THE BRIEF

Facebook reported a security breach that affected around 50 million accounts. The details on the breach and its exact effects on those users have yet to be determined or announced.

DEEP DIVE

What Happened?

On Tuesday, September 25, Facebook engineers discovered a security breach that affected nearly 50 million accounts.

On Friday the 28th, the company reported this breach and outlined some of the measures they are taking to investigate it. According to a security update published to Facebook by Guy Rosen, VP of product management,  hackers “exploited a vulnerability in Facebook’s code.” This vulnerability was part of Facebook’s “View As,” feature, which allows users to see what their profiles look like to other users. Hackers then were able to steal “Facebook access tokens,” digital keys which allowed them to take over people’s accounts.
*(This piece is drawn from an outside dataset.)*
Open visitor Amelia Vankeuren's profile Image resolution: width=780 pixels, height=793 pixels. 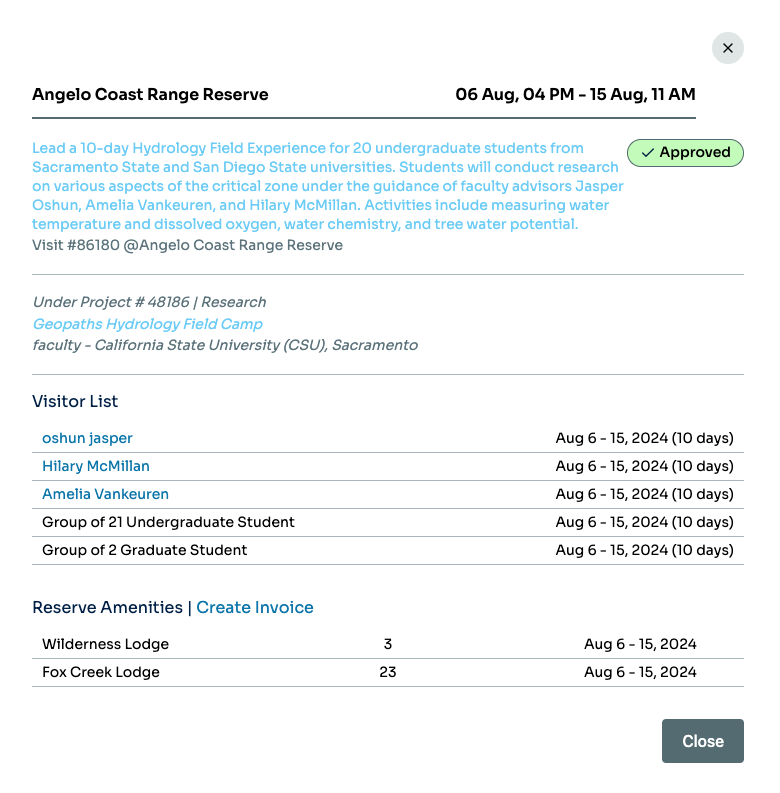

Guy Rosen’s report states: “since we’ve only just started our investigation, we have yet to determine whether these accounts were misused or any information accessed. We also don’t know who’s behind these attacks or where they’re based.”

As a security measure, Facebook has logged around 90 million people out of their accounts: the 50 million hacked accounts and an additional 40 million accounts who had used the “View As” feature. Owners of these accounts can reaccess them simply by logging in and providing their existing password. Facebook has also disabled the “View As” feature until further notice.

Facebook has about 2.23 billion active users. The day the breach was reported, Facebook’s stock has gone down by 4.38 points, about 2.59%.

Did This Affect Your Account?

Your account may have been affected. If you find yourself logged out of your account, when you log back in, check for a message from Facebook on the top of your newsfeed. Those whose accounts were breached should receive such a message. If you were logged out of your account but do not see a message, it is likely that you were potentially at risk because you used the “View As” feature, but that your account has not been hacked.

Going Forward

According to Facebook, the issue has been fixed, but its investigation is still in its preliminary stages.

In the wake of this breach and past ones, some people have been deleting their Facebook accounts, choosing to use other social media platforms instead.

Even if your account was not breached, it is important to educate yourself and your family about internet safety and privacy.